§ TEXT SEGMENT
+++
Today we’d like to introduce you to Mark White.

Mark, can you briefly walk us through your story – how you started and how you got to where you are today.
The start has several evolutions, all as important as another. Growing up in New Zealand and being around and in the water most of my life; Tangaroa being the god of my oceans/seas in the Maori culture of which I am (Native New Zealander) My dad saying to me as a boy while we were out picking mussels off the rocks in Pukerua Bay back home in New Zealand “Boy don’t ever turn you back on Tangaroa,” being invited to a bbq in Marina Del Rey in the middle of summer 5 years ago and taking 2 1/2 hours to do a round trip from the Marina to Santa Monica seafood’s in Santa Monica (it’s only 3.25 miles!!) for a piece of fish. When we got to the bbq with the fish we had no interest in the fish just the wine!! Being asked to open a fish market 15 years earlier by a bloody good mate who was a major supplier in North America and who has since passed on; that would have been fun and one of the regrets in my life. But choose a reason to how it started they are all reasons, most of all seafood is a passion and something I love doing.

That’s the why.

The how rolls through many directions and decisions on who to be involved with, how many cooks in the kitchen (meaning can decisions be made without congressional hearings if you involve partners) or do you go it alone. Along with the help of another dear mate, Amanda Stone, my wife and I decided to go it alone. 3 years ago we started the process and 2 years ago Amanda and I traveled the country looking at various fish/seafood markets, seafood restaurants, trying their menus, taking in their ambiance, design, food presentation etc.

We brought all that back and sat down with another mate, Larry Scarpa of Scarpa Brookes architects here in Los Angeles. During the time we were working with Larry he was inducted into the Architects hall of fame; believe me if he wasn’t a mate we couldn’t afford him. Most everything we did in building and opening Tangaroa Fish Market had something to do with mates helping out. Even after being open for 18 months my regular customers, who have now become mates just recently spent a Sunday rebuilding my outdoor patio, cost me a beer and oysters!!

So we’ve been open 18 months now, prior to this I was in investment banking, financial advising, stockbroker, contractor, crane driver, bouncer, mine worker, cook and an axe man in the outback in Australia, Worked the gold mines in the western desert driving the biggest trucks in the world at the time, so taking on something new and something I love was a piece of piss mate. Making it work, well that’s been bloody hard but incredibly rewarding. You better love what you’re doing or get out.

So that’s the Kiwi way of telling a story. I’ll attach an op-ed done for a couple of the local rags here on the west side and then you guys can edit/cut/paste away and do your thing.

Tangaroa Fish Market & Raw Bar

“People love oysters,” says Mark White, co-owner of Tangaroa Fish Market & Raw Bar. It’s a statement he stands by after watching the popularity of his happy hour soar. And, while most people like horseradish, cocktail sauce or Tabasco, his dipping sauce of choice is malt vinegar. “Oysters are like wine,” White says. “They each have their own flavor. I say eat them raw, leave them alone.”
+++
§ TASK PROMPT
Answer these questions from the interview with Mark White:
(a) Where was Mark picking mussels with his dad when his dad warned him about Tangaroa?
(b) Which architecture firm is Larry Scarpa part of?
(c) What is Mark White's preferred dipping sauce for oysters?
The data after this text isn't needed.

§ SOURCE EXCERPT
+++
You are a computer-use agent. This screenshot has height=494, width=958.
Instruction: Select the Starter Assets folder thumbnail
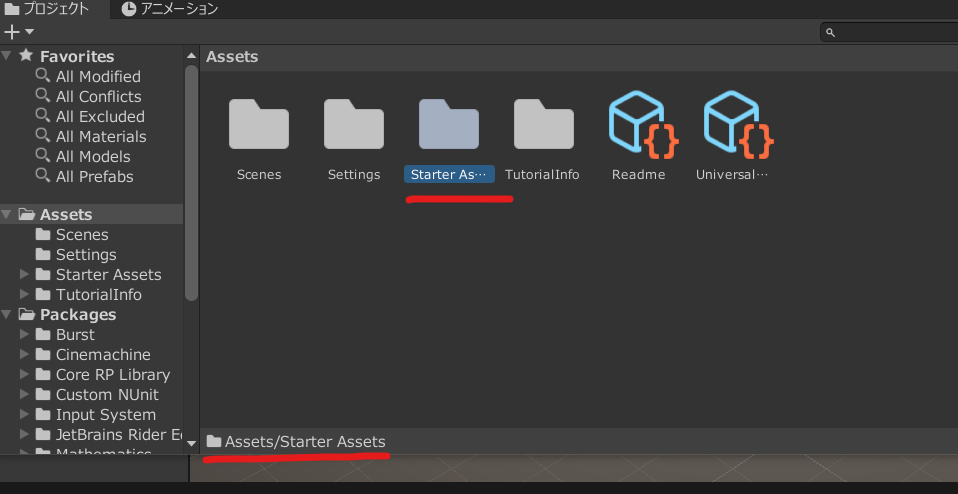pyautogui.click(x=449, y=124)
+++
§ TASK RESULT
(a) Off the rocks in Pukerua Bay, New Zealand.
(b) Scarpa Brookes architects in Los Angeles.
(c) Malt vinegar.